Letzte Aktualisierung: 07. Dezember 2018

Pressemitteilung

Gemeinsame Pressemitteilung von FDP Bayern und vbw / Spitzengespräch: vbw und FDP werben für Stärkung der Wettbewerbsfähigkeit Bayerns und üben scharfe Kritik an der Arbeit der großen Koalition

07.12.2018 - München

Die vbw – Vereinigung der Bayerischen Wirtschaft e. V. und die FDP Bayern haben ihren gemeinsamen Kurs zur Stärkung der Zukunfts- und Wettbewerbsfähigkeit des Standorts Bayern bekräftigt. Das Präsidium der vbw und Vertreter der FDP Bayern machten in einem Spitzengespräch deutlich, dass sich der Freistaat auf den aktuellen Erfolgen nicht ausruhen darf.

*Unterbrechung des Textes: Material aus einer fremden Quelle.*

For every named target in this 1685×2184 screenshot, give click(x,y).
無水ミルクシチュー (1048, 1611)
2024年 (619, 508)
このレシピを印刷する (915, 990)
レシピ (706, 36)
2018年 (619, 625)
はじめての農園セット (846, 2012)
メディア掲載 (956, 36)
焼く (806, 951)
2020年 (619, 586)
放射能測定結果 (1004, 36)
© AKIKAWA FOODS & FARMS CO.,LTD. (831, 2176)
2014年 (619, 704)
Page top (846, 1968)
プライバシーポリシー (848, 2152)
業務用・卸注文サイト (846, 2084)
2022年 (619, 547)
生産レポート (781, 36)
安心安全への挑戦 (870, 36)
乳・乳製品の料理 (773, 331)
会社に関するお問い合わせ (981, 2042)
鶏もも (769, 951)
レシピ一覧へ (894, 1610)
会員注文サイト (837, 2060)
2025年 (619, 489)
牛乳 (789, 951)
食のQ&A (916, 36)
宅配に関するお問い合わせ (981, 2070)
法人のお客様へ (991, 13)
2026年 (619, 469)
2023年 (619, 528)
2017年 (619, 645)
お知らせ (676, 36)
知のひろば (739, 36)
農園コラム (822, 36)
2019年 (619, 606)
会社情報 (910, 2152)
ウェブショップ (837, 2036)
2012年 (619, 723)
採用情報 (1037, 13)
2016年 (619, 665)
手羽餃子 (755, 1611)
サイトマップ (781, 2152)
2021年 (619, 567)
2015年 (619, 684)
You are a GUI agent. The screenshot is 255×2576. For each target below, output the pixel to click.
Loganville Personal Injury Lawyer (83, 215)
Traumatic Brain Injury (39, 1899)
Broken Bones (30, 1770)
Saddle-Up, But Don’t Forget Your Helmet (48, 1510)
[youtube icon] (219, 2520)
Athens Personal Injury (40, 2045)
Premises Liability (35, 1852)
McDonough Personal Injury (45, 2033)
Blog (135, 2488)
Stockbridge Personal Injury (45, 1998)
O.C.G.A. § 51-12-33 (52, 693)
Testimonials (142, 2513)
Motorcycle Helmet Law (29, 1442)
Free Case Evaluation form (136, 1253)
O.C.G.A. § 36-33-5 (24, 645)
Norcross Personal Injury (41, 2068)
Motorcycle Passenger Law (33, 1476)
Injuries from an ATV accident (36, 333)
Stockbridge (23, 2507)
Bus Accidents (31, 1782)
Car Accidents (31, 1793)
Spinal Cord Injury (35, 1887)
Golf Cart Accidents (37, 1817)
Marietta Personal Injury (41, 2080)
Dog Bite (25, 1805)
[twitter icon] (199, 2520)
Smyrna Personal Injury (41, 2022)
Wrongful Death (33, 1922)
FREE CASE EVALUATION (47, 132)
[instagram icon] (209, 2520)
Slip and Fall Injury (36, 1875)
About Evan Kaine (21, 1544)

Die vbw hofft auf eine starke liberale Kraft, die sich im Bund für eine vernünftige Wirtschaftspolitik und für eine Begrenzung der Sozialausgaben einsetzt.

Die Arbeit der großen Koalition in Berlin zeigt nach den Worten von vbw Präsident Alfred Gaffal, wie dringend notwendig eine Regierungsbeteiligung der FDP in Berlin gewesen wäre. „Die Politik der Bundesregierung zeichnet sich vor allem durch steigende Sozialausgaben und mehr Bürokratie aus. Wirtschaftspolitik kommt kaum vor“, sagte Gaffal. Konkret bemängelte er, dass die Sozialausgaben in diesem Jahr voraussichtlich erstmals die Grenze von einer Billion Euro durchbrechen werden, andererseits aber kein Geld für die Abschreibung der energetischen Gebäudesanierung, für die steuerliche Forschungsförderung, für steuerliche Entlastungen wie die komplette Abschaffung des Solidaritätszuschlags oder die Senkung der Unternehmensteuern vorhanden ist.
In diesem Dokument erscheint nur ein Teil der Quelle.